Several technics were employed for the application of the electron microscope to the study of the blood cells. First; lymphocytes, macrophages, and neutrophilic leukocytes of acute inflammatory lesions in man were prepared by imbedding formvar-covered screens in the corium of the forearm. Exudative cells which migrated to the undersurfaces of the specimen screens were quick-frozen and dehydrated in vacuo, according to a modified Altmann-Gersh technic. In some cases formvar-covered glass cover slips were substituted for the screens in the lesions, in which case an extra step was needed to transfer the preparations to specimen screens.

In a further technic, blood cells of lymph nodes, spleen and bone marrow of man were imprinted upon glass slides covered with formvar. These preparations were also frozen and dehydrated in vacuo. The films were then transferred to screens by a direct method in which the cells were retained intact.
==========
Reproduce the part of the text on electron microscopy of blood cells starting at "In a further" and ending at "were retained intact.". Work only from the text on electron microscopy of blood cells.

**Provided records:**
==========
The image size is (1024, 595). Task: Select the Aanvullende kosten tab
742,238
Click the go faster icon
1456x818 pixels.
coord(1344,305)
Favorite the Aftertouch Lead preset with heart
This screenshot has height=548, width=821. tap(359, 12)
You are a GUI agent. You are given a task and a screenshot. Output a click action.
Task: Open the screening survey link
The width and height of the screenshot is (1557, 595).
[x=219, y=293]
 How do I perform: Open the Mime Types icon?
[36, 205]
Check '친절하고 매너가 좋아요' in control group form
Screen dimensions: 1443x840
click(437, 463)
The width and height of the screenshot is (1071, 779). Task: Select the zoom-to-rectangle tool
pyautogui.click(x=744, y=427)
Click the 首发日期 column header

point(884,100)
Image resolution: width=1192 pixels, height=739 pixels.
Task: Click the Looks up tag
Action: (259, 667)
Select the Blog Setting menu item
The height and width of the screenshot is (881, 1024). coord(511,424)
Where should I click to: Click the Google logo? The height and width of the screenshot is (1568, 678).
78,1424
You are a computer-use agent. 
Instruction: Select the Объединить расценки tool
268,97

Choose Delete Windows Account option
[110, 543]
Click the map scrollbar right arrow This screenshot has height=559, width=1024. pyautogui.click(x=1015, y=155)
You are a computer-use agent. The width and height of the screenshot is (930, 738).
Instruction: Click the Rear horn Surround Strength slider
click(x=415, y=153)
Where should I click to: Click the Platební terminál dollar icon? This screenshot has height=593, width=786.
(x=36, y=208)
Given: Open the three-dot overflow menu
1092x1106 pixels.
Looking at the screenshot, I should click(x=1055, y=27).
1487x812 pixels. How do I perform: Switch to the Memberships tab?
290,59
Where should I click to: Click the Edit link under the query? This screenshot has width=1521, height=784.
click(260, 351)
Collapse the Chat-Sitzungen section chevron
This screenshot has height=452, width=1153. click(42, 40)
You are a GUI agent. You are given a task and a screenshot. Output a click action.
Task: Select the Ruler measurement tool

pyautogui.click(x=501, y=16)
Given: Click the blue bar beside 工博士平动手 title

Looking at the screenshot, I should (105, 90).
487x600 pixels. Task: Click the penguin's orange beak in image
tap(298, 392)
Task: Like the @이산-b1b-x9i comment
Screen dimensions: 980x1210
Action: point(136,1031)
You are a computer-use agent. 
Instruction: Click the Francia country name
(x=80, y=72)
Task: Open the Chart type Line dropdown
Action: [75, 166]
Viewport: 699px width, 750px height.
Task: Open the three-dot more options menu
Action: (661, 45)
==========
**Response to this exercise:**
In a further technic, blood cells of lymph nodes, spleen and bone marrow of man were imprinted upon glass slides covered with formvar. These preparations were also frozen and dehydrated in vacuo. The films were then transferred to screens by a direct method in which the cells were retained intact.